Ziv M. Peled, MD is a Plastic & Peripheral Nerve Surgeon specializing in chronic headache/migraine relief. Board-certified and Harvard-Trained, he is committed to raising awareness and educating others about the life-changing benefits of headache/migraine surgery. While offering exceptional and compassionate care, Dr. Peled’s mission is to bring positive and substantive change to his patients’ lives.

OCCIPITAL​

The occipital region is the area in the back of the scalp/head. It is one of the most commonly treated areas for patients seeking surgical relief from chronic headaches. In my humble opinion, many people are often told they suffer from migraines, when they really have neuralgia (i.e. pain caused by mechanical compression or irritation of a nerve). The offending structure(s) causing this compression/irritation may be a spastic muscle, an enlarged or aberrant blood vessel, and/or tight connective tissue. When the pain emanates from and/or occurs in the occipital region of the head, it is called ‘occipital neuralgia’ or ON for short.
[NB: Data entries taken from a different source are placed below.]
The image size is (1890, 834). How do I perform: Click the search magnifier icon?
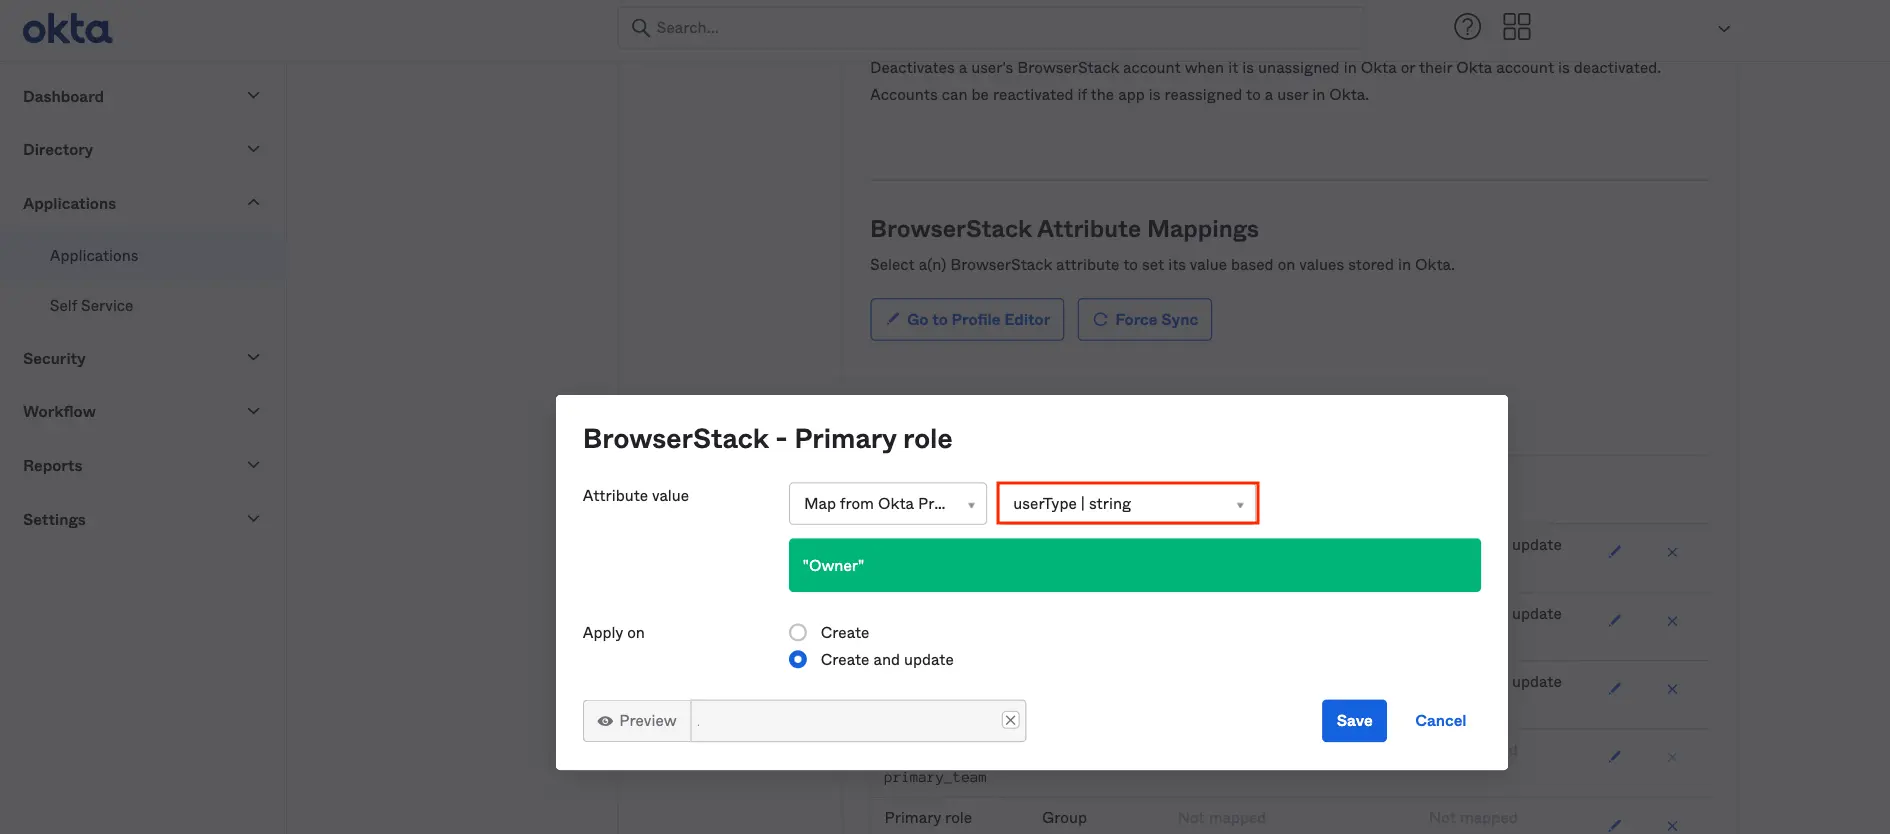641,28
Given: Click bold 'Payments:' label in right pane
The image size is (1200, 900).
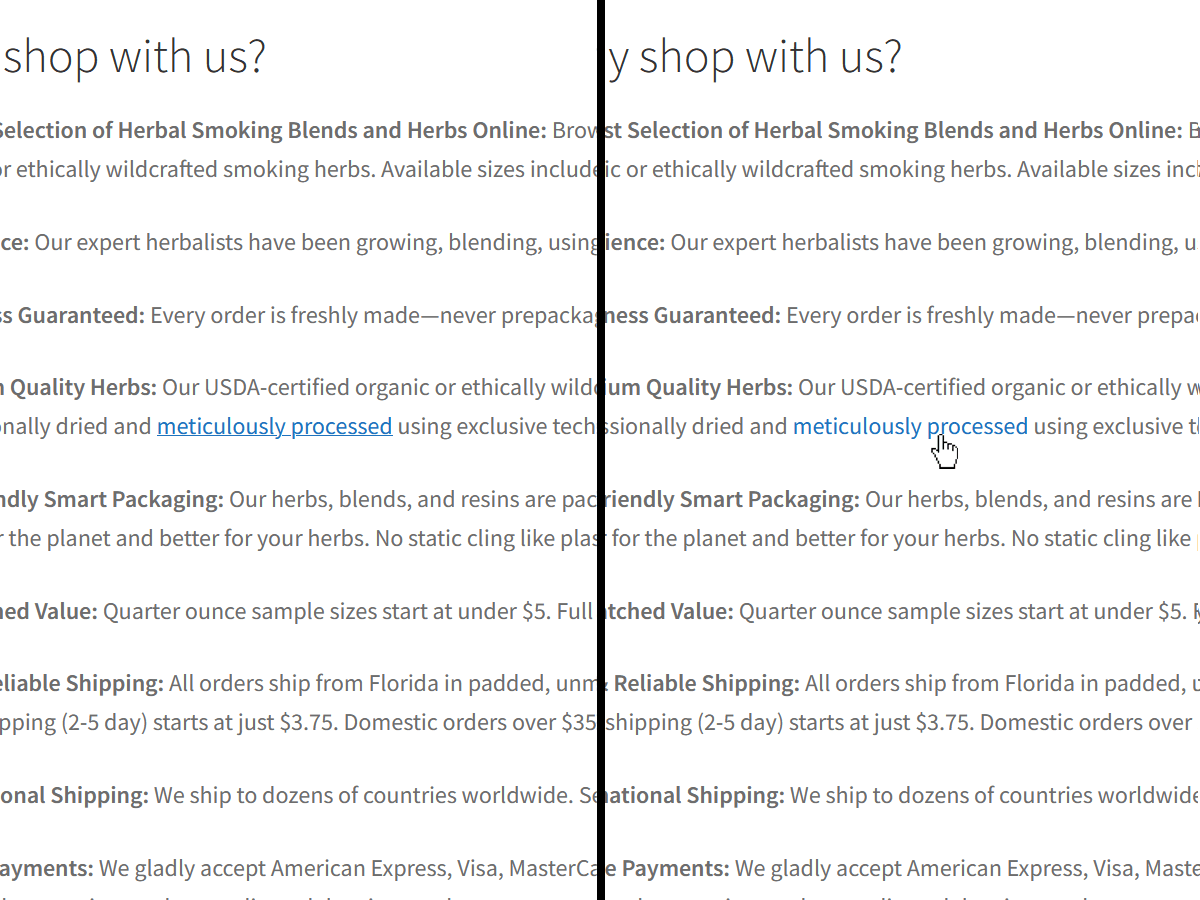Looking at the screenshot, I should [x=675, y=867].
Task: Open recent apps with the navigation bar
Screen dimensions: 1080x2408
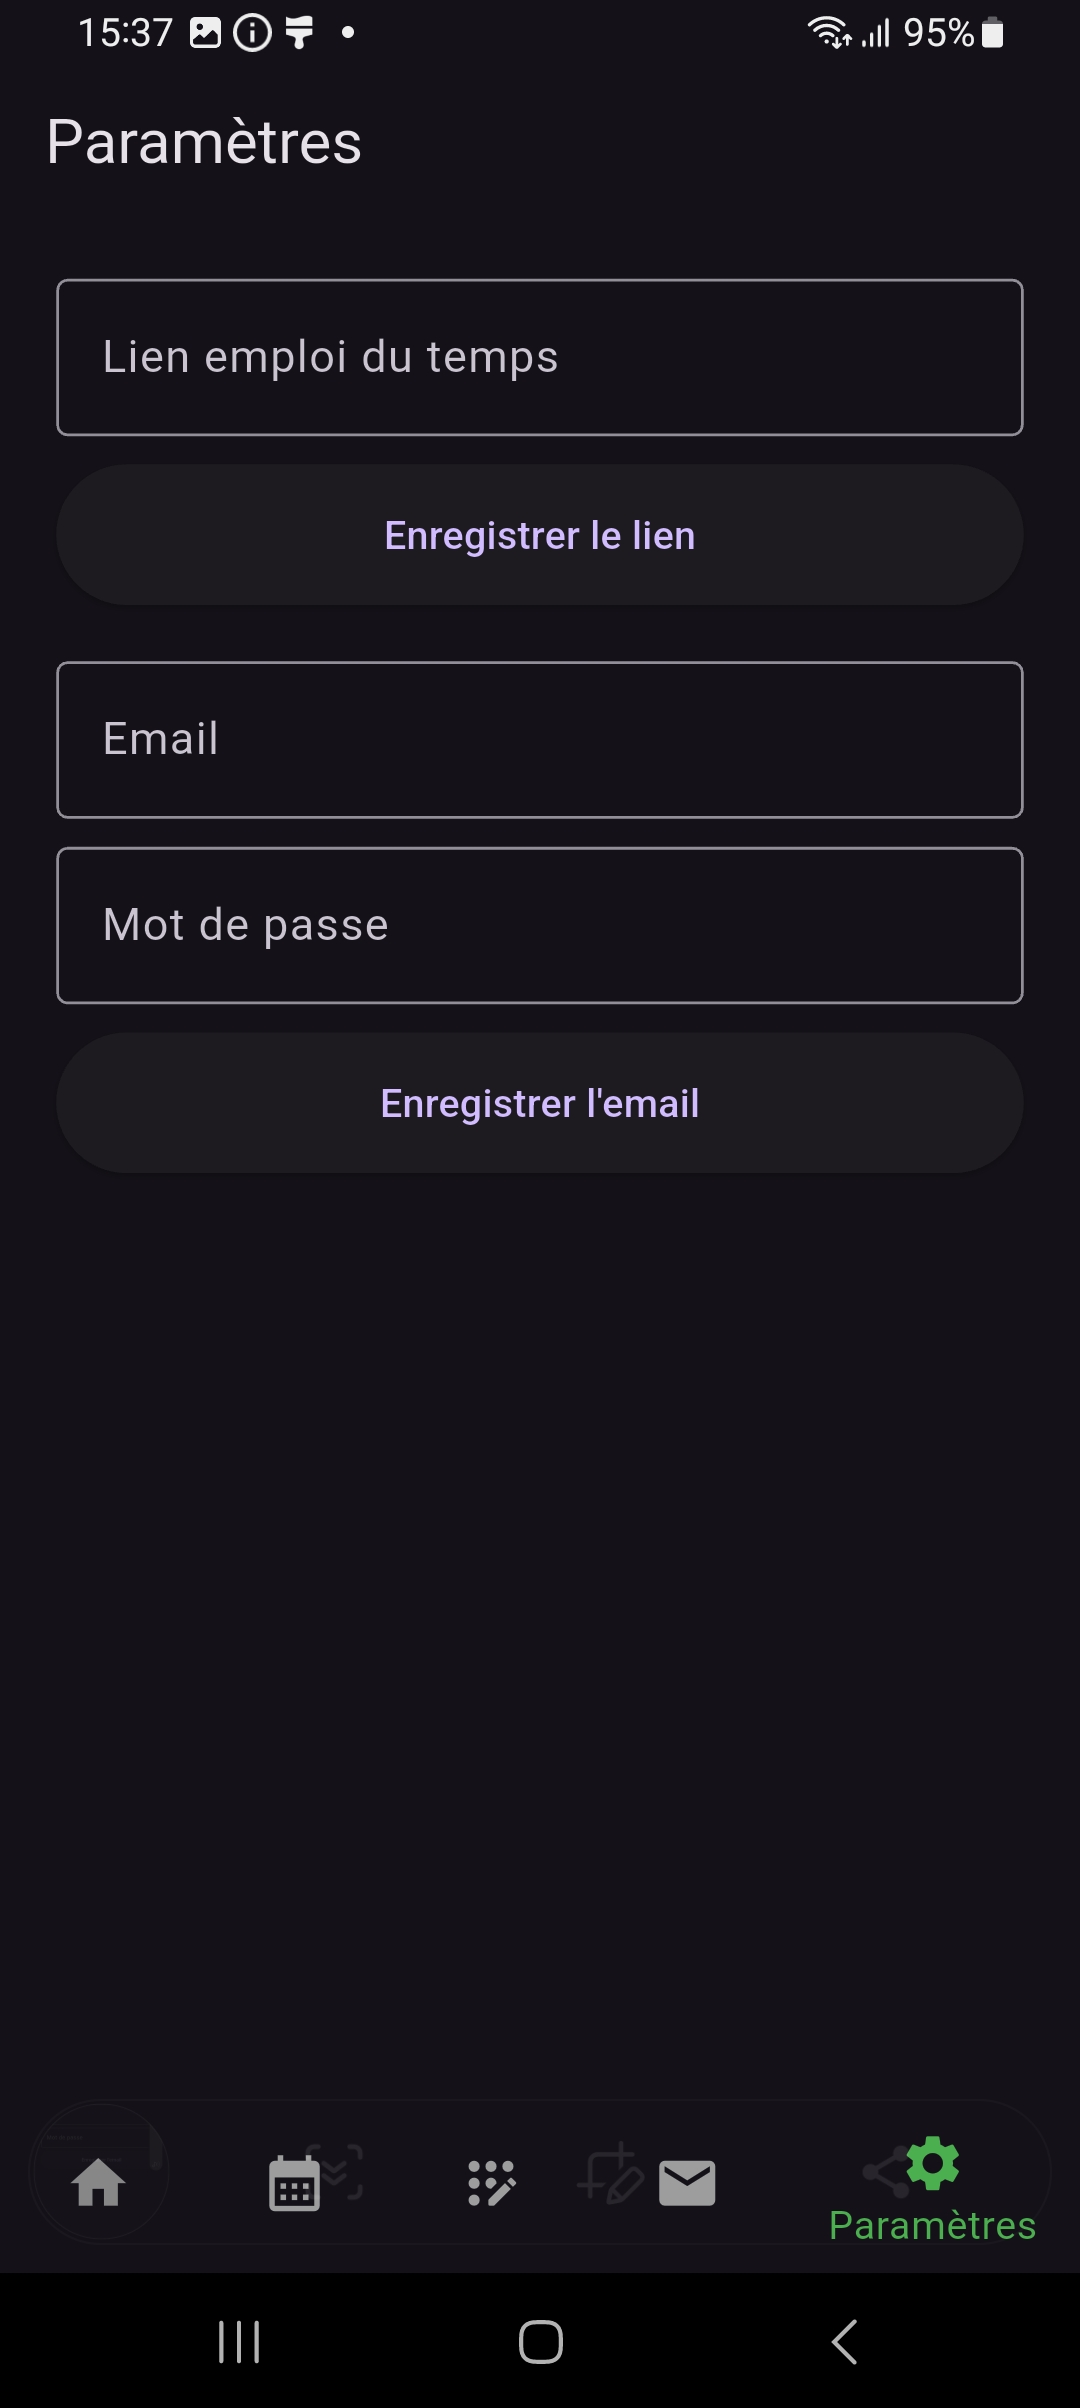Action: pos(238,2340)
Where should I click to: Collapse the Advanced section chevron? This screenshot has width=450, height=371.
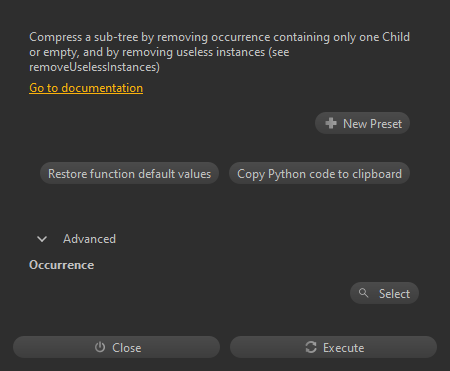pyautogui.click(x=42, y=239)
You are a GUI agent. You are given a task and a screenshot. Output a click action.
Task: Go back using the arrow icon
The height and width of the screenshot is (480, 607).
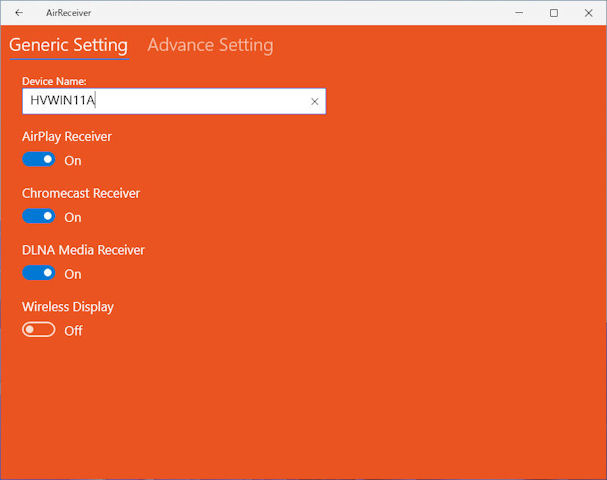pyautogui.click(x=19, y=13)
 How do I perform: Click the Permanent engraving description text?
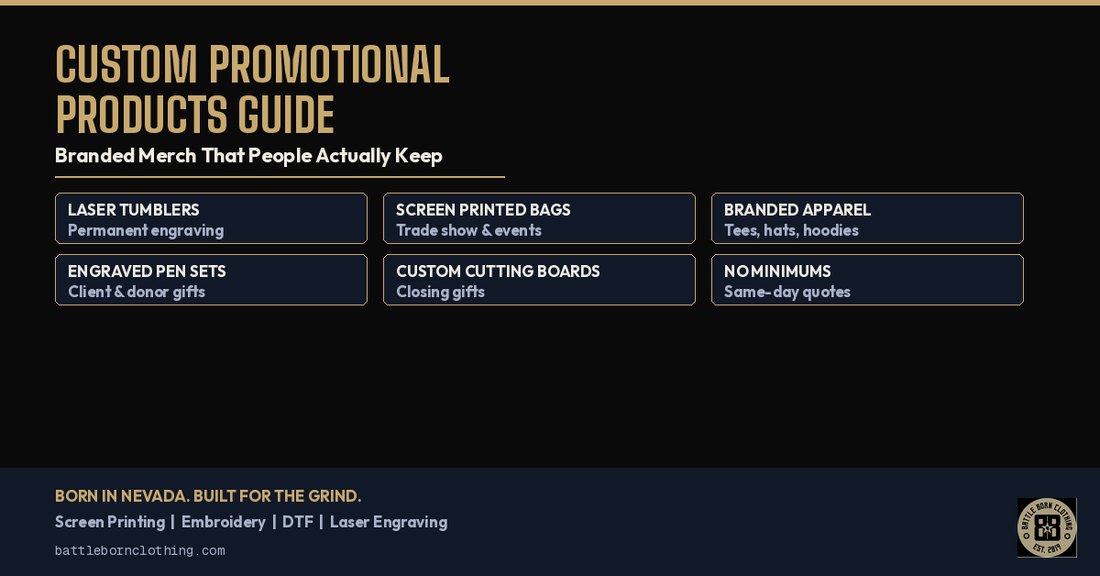point(146,230)
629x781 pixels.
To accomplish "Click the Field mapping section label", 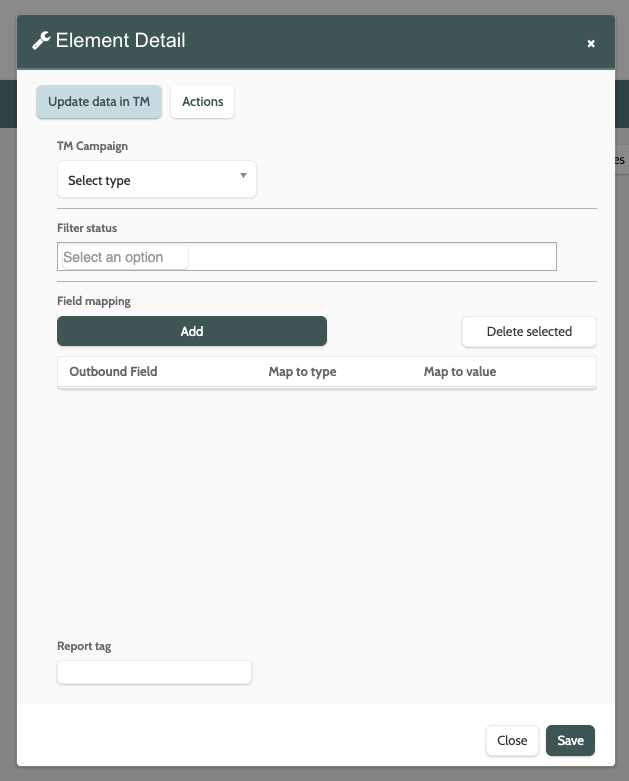I will coord(94,300).
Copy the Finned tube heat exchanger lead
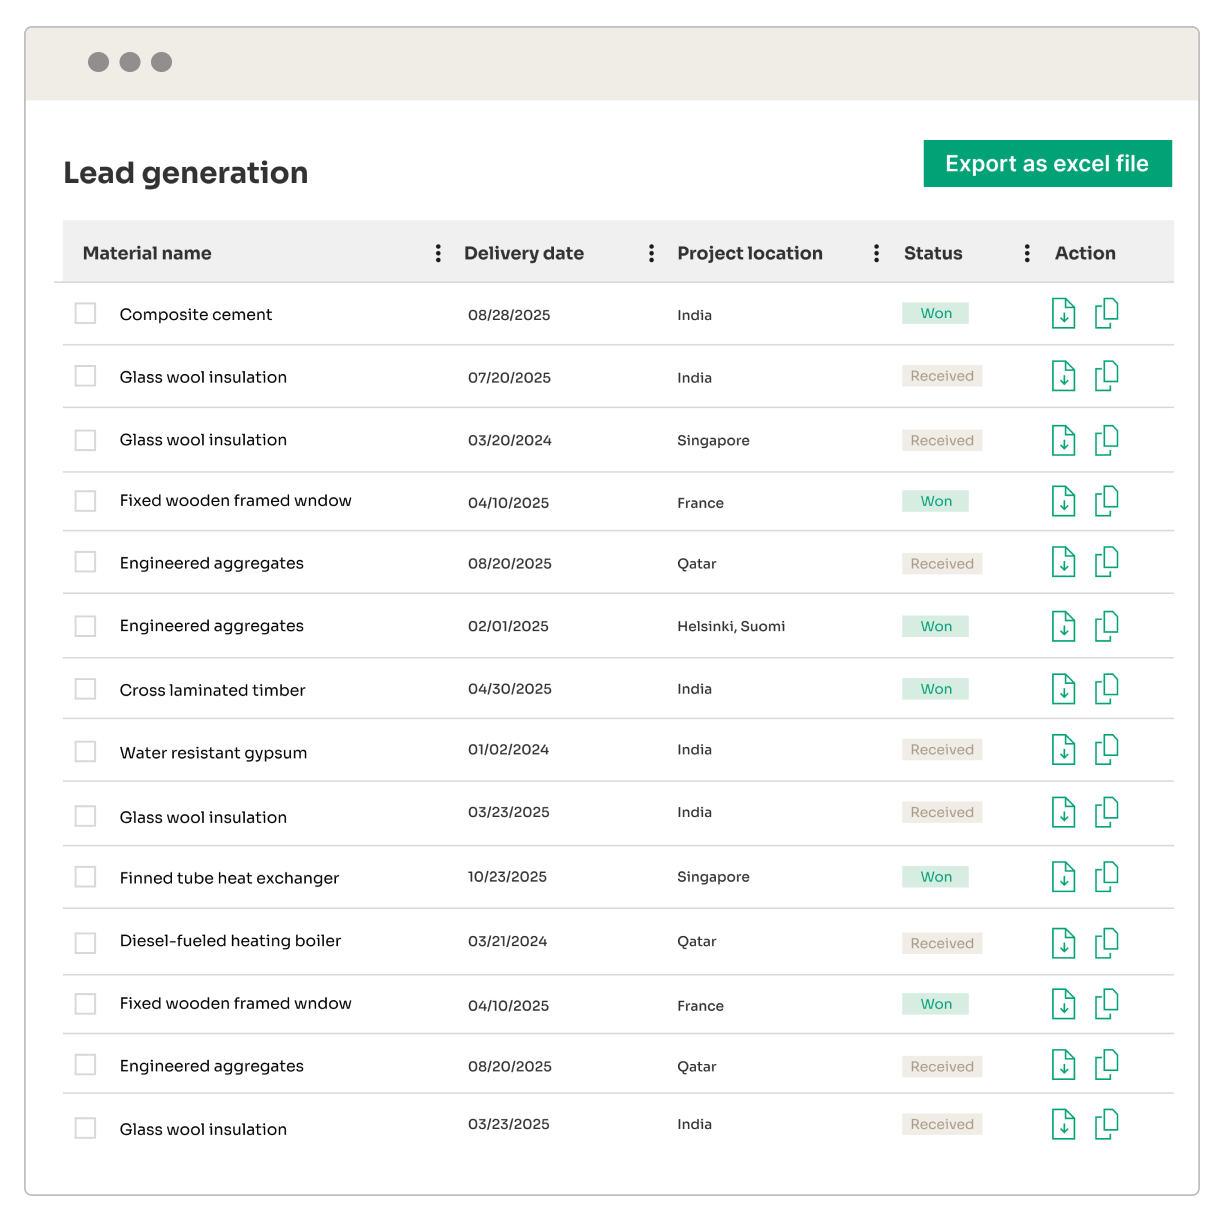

In the case of people who have pain in the back of the head, the question for the surgeon is, which “neur” (i.e. nerve) is causing the “algia” (i.e. pain).

FRONTAL

The frontal region is located, as the name suggests, in the front of the head, specifically the forehead and glabella (that region between your eyebrows). When this type of headache pain occurs secondary to nerve compression and/or irritation, it is often secondary to pathology within the supraorbital and/or supratrochlear nerves which are branches of the trigeminal nerve. In some cases, an anterior branch of the zygomaticotemporal nerve (see temporal link) may travel toward the side of the forehead and contribute to the overall, frontal headache complex. It used to be thought that the supraorbital and supratrochlear nerves were primarily compressed by the glabellar musculature, specifically the corrugator supercilii, procerus, and depressor supercilii muscles. However, more recently it has been demonstrated that compression of both nerves may also occur at the orbital rim (i.e. the top of the eye socket) as these nerves sometimes emerge from behind and above the eye through very tight fascial openings or through bony foramina as opposed to notches within the orbital rim. In these locations, adjacent vessels can also act as compressive structures.

TEMPORAL

The temporal region is located at the side of the head/scalp – i.e. the temples. Most commonly, headache symptoms in these areas secondary to peripheral nerve irritation/compression are a result of 2 possible, offending nerves. One is called the auriculotemporal nerve and the other is called the zygomaticotemporal nerve and both are branches of the trigeminal nerve. The former is located just above the helical root which is where the external ear (i.e. pinna) meets the scalp and often sends branches ascending toward the vertex of the skull as well as in front of and occasionally behind the ear. In this area, the auriculotemporal nerve may be compressed by the adjacent connective tissue and superficial temporal artery and/or vein which may be enlarged, in an aberrant location, or even wrapping around the nerve itself like an anaconda. The zygomaticotemporal nerve is located just to the side of the eye socket toward the front of the temple. If you clench your back teeth, you might feel a bulge in this area as the temporalis muscle contracts. In this location, the zygomaticotemporal nerve may be entrapped by connective tissue overlying the temporalis muscle which is too tight and/or an adjacent blood vessel. In addition, the zygomaticotemporal nerve may have “downstream” branches that, like the auriculotemporal nerve, go towards the top of the scalp, anteriorly towards the forehead or posteriorly toward the ear. There can be an overlap in the sensory distribution of these two nerves in the mid-portion of the temple which can make it difficult to discern which one of these nerves or both nerves are involved in temporal pain generation.